Clueless Closet

Skill LevelArea of FocusOperating System
BeginnerComputer Vision, IoT,
Sensors, Smart Home
Linux

Why pick your own clothes when you can have a computer do it for you? Clueless Closet is designed to take clothes inside your closet and make recommendations based on the weather and machine-learned style preferences. This project is composed of a front-end website, an Android application, and a hardware tool. All of which are connected through the power of a back-end server.

We were originally excited about using machine learning tools to pick out outfits based on weather and style preferences. We realized that with the DragonBoard™ 410c development platform from Arrow Electronics, the hardware resources were here to extend our vision to IoT.

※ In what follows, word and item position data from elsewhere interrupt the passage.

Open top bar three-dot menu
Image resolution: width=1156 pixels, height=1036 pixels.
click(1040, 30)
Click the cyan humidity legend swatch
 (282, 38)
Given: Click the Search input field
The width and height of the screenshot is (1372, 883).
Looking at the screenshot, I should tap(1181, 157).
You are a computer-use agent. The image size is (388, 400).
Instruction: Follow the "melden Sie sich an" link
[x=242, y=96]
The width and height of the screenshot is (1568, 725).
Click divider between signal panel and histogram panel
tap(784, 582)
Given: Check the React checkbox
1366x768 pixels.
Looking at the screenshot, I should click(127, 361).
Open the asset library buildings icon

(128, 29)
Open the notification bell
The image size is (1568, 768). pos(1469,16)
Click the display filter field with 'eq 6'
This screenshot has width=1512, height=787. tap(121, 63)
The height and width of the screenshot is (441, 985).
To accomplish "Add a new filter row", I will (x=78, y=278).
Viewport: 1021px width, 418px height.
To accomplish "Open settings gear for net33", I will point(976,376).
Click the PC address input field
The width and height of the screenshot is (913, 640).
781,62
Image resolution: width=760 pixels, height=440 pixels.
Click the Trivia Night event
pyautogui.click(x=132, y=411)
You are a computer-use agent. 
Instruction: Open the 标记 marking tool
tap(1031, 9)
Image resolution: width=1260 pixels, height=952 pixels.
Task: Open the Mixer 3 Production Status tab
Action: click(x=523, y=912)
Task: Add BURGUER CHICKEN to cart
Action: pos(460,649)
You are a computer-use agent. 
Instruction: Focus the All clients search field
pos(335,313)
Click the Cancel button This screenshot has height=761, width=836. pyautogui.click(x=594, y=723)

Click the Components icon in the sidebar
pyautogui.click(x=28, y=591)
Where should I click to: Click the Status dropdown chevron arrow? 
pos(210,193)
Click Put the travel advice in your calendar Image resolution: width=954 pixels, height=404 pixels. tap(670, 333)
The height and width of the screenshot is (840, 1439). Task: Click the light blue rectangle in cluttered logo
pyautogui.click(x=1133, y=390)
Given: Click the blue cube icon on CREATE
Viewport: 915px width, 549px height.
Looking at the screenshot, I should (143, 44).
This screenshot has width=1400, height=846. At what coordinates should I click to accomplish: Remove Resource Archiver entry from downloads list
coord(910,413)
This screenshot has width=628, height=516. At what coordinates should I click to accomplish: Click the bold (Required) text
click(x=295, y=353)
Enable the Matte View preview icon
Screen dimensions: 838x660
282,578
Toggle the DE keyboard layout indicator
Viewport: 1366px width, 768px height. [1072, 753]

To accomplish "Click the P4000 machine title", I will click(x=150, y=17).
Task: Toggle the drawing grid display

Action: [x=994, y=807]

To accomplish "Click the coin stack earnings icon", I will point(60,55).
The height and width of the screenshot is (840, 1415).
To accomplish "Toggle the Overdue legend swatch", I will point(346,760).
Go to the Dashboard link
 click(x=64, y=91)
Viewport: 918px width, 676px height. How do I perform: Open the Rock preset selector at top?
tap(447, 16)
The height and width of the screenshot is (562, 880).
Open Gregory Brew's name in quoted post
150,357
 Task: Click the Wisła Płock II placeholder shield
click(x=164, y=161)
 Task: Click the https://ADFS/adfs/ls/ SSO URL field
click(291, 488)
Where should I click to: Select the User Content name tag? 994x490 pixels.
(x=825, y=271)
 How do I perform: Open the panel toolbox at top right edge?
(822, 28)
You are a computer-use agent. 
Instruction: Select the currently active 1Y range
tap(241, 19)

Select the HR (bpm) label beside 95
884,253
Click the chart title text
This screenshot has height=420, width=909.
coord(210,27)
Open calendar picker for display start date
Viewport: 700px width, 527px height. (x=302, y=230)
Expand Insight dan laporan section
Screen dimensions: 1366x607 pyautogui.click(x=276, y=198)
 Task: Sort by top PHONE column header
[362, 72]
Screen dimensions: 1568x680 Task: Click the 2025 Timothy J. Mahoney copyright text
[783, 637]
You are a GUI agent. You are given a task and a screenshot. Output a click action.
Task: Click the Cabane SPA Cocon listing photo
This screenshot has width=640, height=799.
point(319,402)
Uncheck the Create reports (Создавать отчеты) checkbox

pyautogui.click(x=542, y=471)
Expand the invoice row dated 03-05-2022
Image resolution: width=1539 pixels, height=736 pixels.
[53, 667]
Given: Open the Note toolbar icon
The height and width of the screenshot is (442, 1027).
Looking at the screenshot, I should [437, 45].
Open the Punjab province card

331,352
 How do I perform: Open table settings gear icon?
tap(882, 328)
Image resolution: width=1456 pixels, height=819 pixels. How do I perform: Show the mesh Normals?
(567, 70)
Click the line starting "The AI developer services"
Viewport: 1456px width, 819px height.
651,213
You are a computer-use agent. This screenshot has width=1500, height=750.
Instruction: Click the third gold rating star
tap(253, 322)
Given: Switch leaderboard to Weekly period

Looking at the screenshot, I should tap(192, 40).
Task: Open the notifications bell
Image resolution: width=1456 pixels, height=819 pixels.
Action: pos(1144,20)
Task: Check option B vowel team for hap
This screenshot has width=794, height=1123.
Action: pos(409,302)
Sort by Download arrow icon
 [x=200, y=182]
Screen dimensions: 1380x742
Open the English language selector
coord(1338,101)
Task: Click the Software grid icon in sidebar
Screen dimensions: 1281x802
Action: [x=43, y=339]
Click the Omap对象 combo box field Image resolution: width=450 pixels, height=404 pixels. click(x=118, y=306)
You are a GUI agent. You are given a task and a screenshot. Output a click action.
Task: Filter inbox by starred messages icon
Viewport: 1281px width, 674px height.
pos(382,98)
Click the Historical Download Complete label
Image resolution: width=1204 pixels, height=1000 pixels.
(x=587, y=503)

Materials Required / Parts List / Tools

Source Code / Source Examples / Application Executable

Additional Resources

Build / Assembly

IoT
We made the individual smart hangers using Arduinos with associated components to create sensing units for each hanger. Each hanger is connected to a bus where a master DragonBoard 410c polls the individual hangers. The DragonBoard 410c runs on multiple threads to manage both interfaces.

Web App
We worked on APIs first, then generated multiple front ends for the API. The Web app was one of the front ends, and it was built with node.js.

Back End Server
Handles the API requests that power our Web App and Android front end. Built on a MEAN stack.

Android
We used a null-safe modern language to create a material-compliant Android application.

Challenges We Ran Into

  • Integrating all the components:
    With a mobile app, a web app, a back-end server and an IoT interface, our project had a lot of moving parts. Managing responsibilities was difficult, but it was a very rewarding experience to see all the pieces come together at the end.
  • Improvising hardware:
    There were a few key pieces of hardware we would have liked to see on our project, but we were able to manage without. We would have liked to connect our IoT devices via Bluetooth® instead of I2C (because the DragonBoard 410c has integrated Bluetooth, which is why we chose it). Also, we couldn't find a suitable digital switch to monitor the hangers, so we made one from analog sensors instead.
  • Manually uploading images to our MEAN stack:
    It’s just a pain to transfer coordinating file transfers across different networks. This ended up being a dull and time-consuming process that had to get done.

Accomplishments That We're Proud Of

  • Full system integration:
    By far the most exciting achievement of this project was having all of the components come together.